Organizations worldwide are accelerating their shift to the cloud—some are even “born in the cloud,” with no physical servers or on-premises infrastructure. But along with the convenience and efficiency that cloud technology offers comes heightened risk: More systems, more connections, more potential vulnerabilities. Those who assumed the cloud was inherently safe are discovering that some of the most sophisticated attacks actually happen there.

To tackle this challenge, Israeli cybersecurity firm Sweet Security has raised $75 million with the goal of leading cloud protection and making operations safer. The funding round was led by Evolution Equity Partners, with participation from Munich Re Ventures, Glilot Capital Partners, and Key1 Partners, bringing the company’s total funding to $120 million.

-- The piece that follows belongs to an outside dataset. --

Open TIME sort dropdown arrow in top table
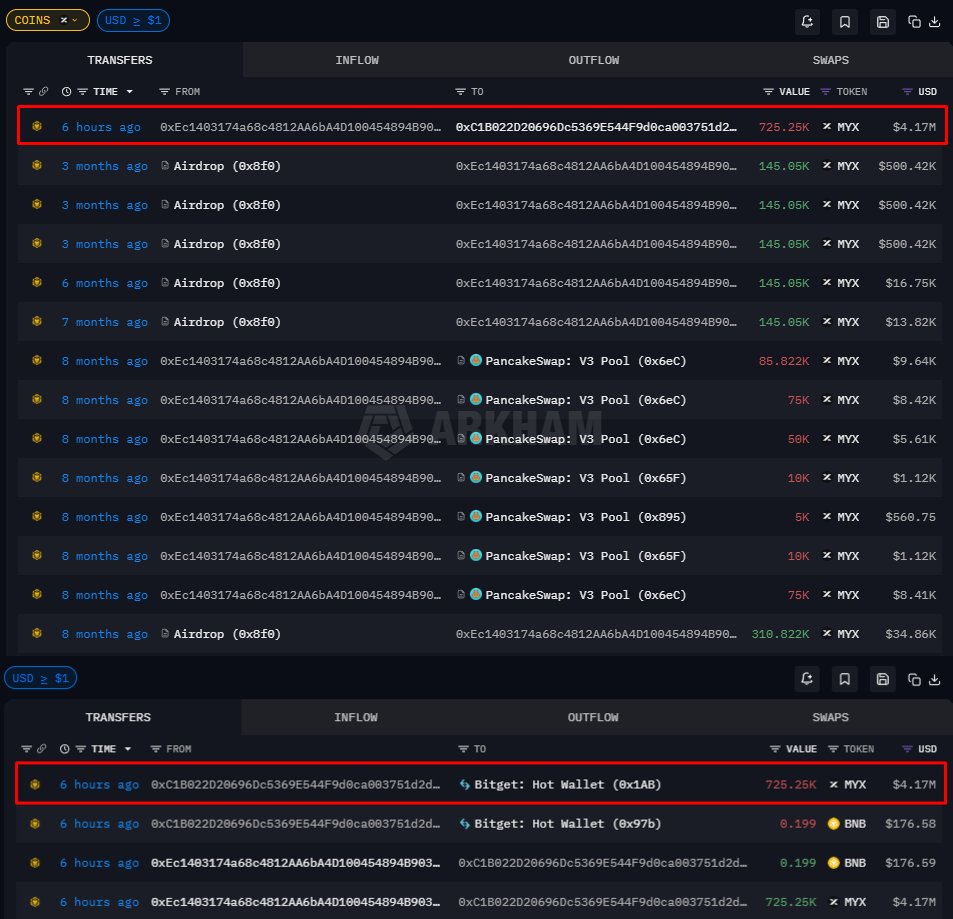This screenshot has width=953, height=919. [x=129, y=92]
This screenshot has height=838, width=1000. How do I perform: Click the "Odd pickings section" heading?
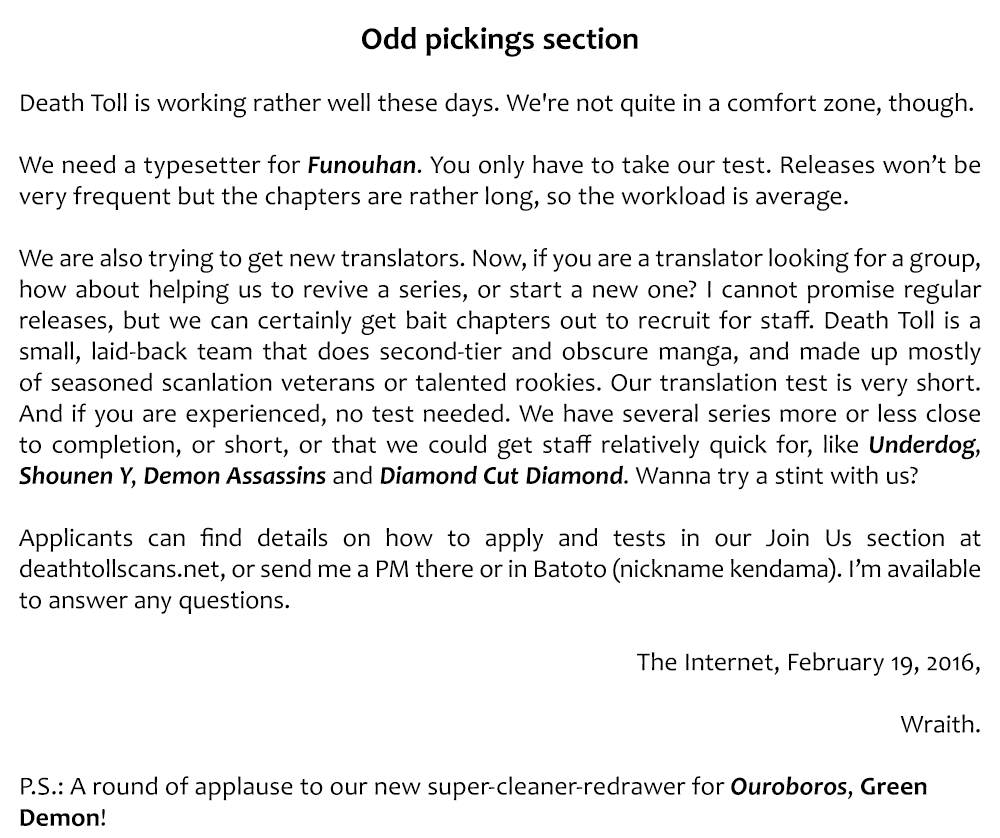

The investment comes after a year of rapid growth, during which the company reported a sixfold increase in annual revenue and a tenfold expansion among large enterprises, including Fortune 1000 organizations. The newly raised capital will accelerate global expansion and strengthen technological development, particularly in real-time protection for cloud and AI environments.

Sweet Security.
Sweet Security. (credit: Ben Yitzhaki)

Sweet Security was founded by three veterans of Israeli intelligence cyber units: Brig. Gen. (Res.) Dror Kashti, former head of the Spectrum and Cyber Defense Division and recipient of the Israel Defense Prize in 2011; Col. (Res.) Eyal Fisher, former head of 8200’s Cyber Center; and Orel Ben-Ishi, former head of R&D at Unit 81. The company employs around 80 staff in Israel and the U.S. and is currently recruiting additional developers and product specialists.

According to Brig. Gen. (Res.) Dror Kashti, founder and CEO of the company: “We approach cloud and AI protection differently than existing market solutions. Cloud attacks no longer follow predictable patterns—they evolve dynamically, just like the AI systems organizations are building today. Protecting these environments requires understanding in real time how models, agents, and workloads behave, rather than relying on static snapshots of configurations.”